(e-mail address removed) wrote:
Now that you are mentioning it, I think that long double actually works
with cout, but it is broken with printf("%Lf", ld); under MINGW, where
ld is long double, and the rest of C95 functions.
Yes, at least GCC 3.4.2 printf treats %Lf as a regular double, but
leaves "long double" as "long double" when passed through '...' (what
the C++ standard says about long doubles through '...', I don't know
-- but from what I can tell they should not be demoted to double, and
GCC is correct there, at least). So the following:
#include <cstdio>
using std:

rintf;
int main (int, char **) {
double d = 1.0;
long double dd = 1.0L;
printf("%f %Lf ", d, d);
printf("%f %Lf ", dd, dd);
printf("%f %Lf ", (double)dd, (double)dd);
return 0;
}
Produces "1.0 1.0 0.0 0.0 1.0 1.0" with MinGW GCC 3.4.2.
Produces expectedly garbage results on Linux GCC 4.1.2 (since %Lf
works).
Produces "1.0 1.0 0.0 0.0 1.0 1.0" with BCC32 5.93
Produces "1.0 1.0 1.0 1.0 1.0 1.0" with MS CL 12.00 (VS6, since
they're all just "double")
Produces "1.0 1.0 1.0 1.0 1.0 1.0" with MS CL 14.00 (VS2005, same
deal).
So you are just talking about the *printing* of long doubles with
printf? That shouldn't prevent a student from using it. That just
prevents them from using printf to print it on some compilers.
Did you look at the link I sent you?
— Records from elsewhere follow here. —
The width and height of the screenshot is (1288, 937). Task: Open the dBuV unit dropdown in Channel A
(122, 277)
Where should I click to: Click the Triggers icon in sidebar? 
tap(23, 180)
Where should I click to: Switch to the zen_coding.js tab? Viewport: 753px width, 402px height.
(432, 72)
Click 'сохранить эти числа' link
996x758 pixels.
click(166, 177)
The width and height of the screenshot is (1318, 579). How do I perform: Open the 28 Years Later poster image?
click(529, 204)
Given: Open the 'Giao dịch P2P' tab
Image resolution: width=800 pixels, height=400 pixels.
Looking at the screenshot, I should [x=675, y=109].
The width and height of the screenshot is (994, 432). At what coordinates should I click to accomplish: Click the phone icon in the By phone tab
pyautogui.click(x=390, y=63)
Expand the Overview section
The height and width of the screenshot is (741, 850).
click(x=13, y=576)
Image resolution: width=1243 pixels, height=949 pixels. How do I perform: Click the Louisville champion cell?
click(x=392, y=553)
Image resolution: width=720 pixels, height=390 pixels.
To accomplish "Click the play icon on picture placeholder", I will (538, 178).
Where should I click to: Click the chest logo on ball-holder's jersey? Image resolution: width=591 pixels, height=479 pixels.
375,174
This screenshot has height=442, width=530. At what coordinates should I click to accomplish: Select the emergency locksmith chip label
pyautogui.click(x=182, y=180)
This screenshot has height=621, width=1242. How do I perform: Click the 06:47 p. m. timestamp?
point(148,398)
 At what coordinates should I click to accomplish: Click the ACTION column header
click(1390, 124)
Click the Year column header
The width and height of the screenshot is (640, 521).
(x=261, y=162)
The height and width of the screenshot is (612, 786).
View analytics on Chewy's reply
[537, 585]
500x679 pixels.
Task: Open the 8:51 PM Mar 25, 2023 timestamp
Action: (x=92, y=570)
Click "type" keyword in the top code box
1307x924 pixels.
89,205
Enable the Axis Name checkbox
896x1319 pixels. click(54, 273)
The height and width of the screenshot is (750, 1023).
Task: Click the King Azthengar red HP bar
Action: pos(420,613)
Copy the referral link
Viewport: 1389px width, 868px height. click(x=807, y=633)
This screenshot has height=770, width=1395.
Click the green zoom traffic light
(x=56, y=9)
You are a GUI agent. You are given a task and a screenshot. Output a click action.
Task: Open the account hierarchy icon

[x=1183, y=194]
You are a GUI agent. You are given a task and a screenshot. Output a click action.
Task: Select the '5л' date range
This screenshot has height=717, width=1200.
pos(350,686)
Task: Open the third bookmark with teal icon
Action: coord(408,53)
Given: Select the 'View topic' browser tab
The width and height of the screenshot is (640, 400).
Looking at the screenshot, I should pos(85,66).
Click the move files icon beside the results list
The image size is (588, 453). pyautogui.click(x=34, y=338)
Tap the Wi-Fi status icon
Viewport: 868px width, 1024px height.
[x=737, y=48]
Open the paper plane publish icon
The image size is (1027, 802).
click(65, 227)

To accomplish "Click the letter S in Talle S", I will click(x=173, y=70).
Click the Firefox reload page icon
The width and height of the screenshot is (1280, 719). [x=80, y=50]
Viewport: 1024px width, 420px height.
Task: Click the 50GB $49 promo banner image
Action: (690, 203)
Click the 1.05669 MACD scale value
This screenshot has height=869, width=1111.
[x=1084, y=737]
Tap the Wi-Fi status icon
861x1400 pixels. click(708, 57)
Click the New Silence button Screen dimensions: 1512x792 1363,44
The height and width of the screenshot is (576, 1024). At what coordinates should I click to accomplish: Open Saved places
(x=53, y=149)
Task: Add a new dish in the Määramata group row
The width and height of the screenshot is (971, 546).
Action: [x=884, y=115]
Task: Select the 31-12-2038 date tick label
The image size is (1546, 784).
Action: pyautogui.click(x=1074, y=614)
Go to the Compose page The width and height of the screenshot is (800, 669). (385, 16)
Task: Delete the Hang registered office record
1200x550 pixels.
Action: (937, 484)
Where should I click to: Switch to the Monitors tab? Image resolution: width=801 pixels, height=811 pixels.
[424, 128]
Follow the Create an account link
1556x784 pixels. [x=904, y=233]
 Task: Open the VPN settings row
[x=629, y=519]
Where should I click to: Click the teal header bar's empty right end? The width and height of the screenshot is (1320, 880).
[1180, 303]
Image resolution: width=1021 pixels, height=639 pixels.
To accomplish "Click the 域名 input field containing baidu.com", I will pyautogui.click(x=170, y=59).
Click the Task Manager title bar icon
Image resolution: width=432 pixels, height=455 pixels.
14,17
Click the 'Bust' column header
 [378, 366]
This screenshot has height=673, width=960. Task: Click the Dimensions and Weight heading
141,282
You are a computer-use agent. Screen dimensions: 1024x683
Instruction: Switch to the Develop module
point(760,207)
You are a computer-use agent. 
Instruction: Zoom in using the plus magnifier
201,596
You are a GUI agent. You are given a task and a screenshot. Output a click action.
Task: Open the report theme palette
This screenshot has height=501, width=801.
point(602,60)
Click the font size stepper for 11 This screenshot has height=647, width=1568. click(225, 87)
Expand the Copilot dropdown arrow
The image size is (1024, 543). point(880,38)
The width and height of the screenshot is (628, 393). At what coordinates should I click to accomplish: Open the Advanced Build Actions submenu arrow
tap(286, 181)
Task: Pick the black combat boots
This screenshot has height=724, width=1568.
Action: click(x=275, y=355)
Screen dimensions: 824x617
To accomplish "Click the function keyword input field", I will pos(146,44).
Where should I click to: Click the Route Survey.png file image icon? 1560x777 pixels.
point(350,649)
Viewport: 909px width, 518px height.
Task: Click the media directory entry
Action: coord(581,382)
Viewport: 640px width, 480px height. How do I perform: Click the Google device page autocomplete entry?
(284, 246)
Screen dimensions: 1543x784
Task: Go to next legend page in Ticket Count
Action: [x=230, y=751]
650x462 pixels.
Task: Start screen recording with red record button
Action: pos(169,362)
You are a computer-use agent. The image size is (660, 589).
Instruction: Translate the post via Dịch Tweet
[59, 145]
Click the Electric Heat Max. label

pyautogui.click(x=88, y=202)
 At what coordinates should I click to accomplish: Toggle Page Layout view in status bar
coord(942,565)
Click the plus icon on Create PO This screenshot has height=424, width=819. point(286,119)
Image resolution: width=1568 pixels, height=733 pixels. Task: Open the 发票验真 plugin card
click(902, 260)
Perhaps the Intel compiler printf
works.
However, if you are going to teach about long doubles, why do you not
want to tell your students about the actual situation? It's very
simple to explain (you could just show them this thread, for example),
and better than having them encounter a broken compiler or something
some day and it catches them by surprise. It's far more practical to
teach a student about a situation they may actually encounter, rather
than teaching theory and letting reality confuse them later. Also,
would you prefer "this doesn't work and Mr. Vranos said it would in my
course last year... what was that guy talking about?", or "Mr. Vranos
told me about this, he definitely knows what's up".
You could always eliminate the problem entirely by just not talking
about long doubles. It really shouldn't be a major issue. Again, I
think that you are concentrating too much on a language quirk that,
while interesting to talk about on a newsgroup, is very minor in
comparison to other aspects of C++ that you would be teaching.